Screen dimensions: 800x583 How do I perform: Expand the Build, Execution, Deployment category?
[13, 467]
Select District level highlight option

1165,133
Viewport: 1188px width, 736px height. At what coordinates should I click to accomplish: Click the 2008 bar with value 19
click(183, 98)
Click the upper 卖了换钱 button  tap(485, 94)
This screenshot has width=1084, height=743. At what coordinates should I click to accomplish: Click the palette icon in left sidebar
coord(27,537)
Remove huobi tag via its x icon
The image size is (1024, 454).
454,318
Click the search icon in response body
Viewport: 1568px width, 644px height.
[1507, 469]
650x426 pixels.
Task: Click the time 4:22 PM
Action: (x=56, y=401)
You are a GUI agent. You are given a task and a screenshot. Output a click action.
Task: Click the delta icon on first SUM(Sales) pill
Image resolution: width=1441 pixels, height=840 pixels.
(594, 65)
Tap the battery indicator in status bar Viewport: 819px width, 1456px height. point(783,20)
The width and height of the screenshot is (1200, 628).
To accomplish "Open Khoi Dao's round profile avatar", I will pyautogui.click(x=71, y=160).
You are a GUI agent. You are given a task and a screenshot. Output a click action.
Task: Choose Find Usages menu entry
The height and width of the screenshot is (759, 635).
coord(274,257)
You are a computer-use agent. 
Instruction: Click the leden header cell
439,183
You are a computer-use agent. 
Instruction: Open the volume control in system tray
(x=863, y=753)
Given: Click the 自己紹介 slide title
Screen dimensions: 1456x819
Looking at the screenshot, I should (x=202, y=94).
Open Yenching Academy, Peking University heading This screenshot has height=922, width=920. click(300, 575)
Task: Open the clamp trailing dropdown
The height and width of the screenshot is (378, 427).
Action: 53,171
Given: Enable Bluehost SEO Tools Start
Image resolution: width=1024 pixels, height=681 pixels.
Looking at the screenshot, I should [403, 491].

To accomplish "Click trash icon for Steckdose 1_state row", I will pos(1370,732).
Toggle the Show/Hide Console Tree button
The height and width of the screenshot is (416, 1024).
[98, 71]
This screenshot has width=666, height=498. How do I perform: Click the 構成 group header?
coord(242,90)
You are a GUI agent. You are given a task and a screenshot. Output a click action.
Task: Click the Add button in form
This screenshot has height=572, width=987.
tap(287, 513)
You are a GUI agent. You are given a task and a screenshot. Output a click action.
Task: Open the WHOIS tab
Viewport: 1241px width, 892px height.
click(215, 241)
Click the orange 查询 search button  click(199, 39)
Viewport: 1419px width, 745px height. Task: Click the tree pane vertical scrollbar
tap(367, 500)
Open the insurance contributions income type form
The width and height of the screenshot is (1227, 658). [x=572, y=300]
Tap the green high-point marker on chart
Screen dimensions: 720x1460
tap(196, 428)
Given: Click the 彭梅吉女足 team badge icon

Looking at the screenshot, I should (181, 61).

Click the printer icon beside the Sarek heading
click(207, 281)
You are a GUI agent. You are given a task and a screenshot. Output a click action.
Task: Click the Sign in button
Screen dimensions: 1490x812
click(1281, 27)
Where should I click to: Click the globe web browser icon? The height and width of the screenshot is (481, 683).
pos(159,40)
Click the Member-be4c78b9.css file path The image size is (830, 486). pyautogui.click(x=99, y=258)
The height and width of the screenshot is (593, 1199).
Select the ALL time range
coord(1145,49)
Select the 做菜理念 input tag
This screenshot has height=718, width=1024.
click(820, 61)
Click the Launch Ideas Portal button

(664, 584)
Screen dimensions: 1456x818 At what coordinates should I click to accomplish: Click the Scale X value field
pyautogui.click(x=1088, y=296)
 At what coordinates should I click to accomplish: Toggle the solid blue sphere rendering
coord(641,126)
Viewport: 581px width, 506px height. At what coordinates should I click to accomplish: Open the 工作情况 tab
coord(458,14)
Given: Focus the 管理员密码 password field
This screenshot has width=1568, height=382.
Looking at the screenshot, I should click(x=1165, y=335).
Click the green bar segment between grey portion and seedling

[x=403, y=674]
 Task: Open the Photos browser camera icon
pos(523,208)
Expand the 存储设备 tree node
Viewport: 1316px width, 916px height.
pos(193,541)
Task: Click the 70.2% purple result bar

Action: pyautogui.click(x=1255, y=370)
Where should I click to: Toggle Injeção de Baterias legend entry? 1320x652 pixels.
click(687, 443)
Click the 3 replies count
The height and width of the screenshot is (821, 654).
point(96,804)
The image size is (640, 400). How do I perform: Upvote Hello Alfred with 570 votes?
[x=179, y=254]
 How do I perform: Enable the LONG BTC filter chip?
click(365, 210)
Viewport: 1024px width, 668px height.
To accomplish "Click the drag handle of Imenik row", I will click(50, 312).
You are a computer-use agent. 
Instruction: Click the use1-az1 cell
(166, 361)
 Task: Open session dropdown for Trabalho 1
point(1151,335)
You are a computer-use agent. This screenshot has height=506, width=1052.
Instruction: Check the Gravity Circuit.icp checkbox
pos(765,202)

> **Exercise task**: Quote the data between the line containing "Where should I click to: Toggle" and the line containing "click(365, 210)", inclusive.

> **Written response**:
Where should I click to: Toggle Injeção de Baterias legend entry? 1320x652 pixels.
click(687, 443)
Click the 3 replies count
The height and width of the screenshot is (821, 654).
point(96,804)
The image size is (640, 400). How do I perform: Upvote Hello Alfred with 570 votes?
[x=179, y=254]
 How do I perform: Enable the LONG BTC filter chip?
click(365, 210)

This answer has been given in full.